◆ **Material provided**
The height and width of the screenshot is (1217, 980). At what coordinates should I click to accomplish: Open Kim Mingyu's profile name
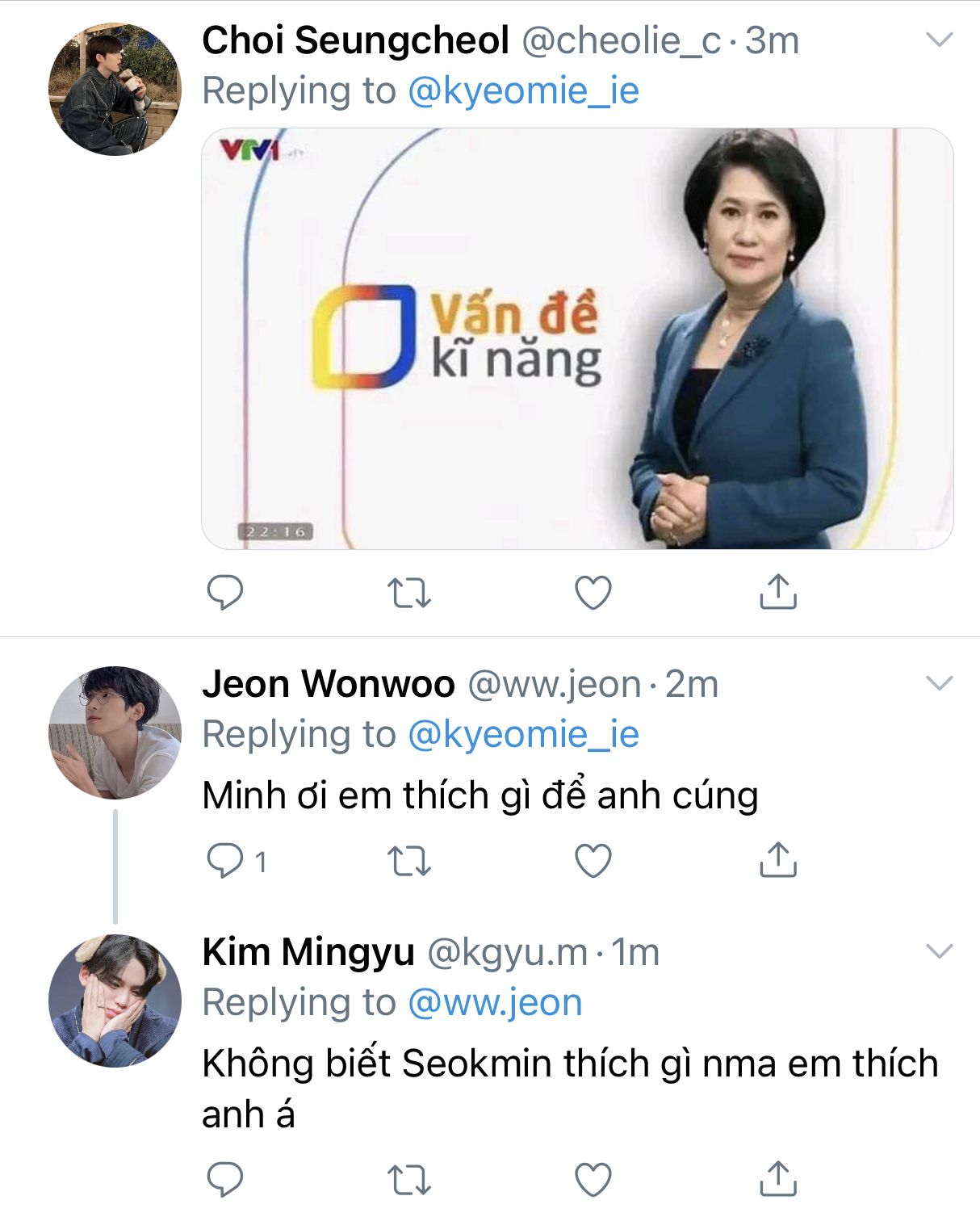[x=308, y=952]
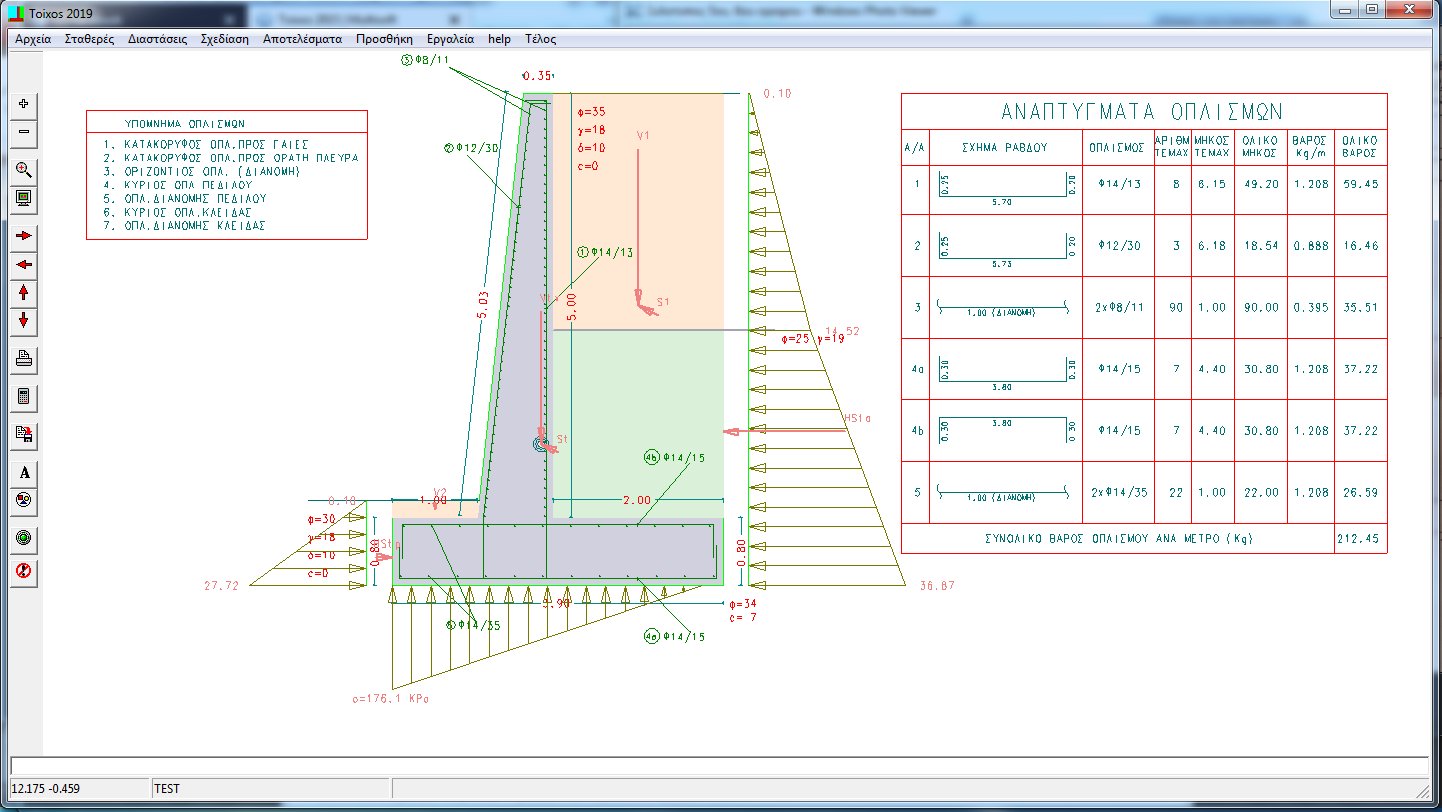1442x812 pixels.
Task: Click the save-copy floppy disk icon
Action: coord(24,434)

◆ **The task**
Print every line above exactly as given, but not the pictures.

◆ **Solution to the exercise**
The height and width of the screenshot is (1217, 980). At what coordinates should I click to accomplish: Open Kim Mingyu's profile name
[x=308, y=952]
1442x812 pixels.
Task: Click the save-copy floppy disk icon
Action: coord(24,434)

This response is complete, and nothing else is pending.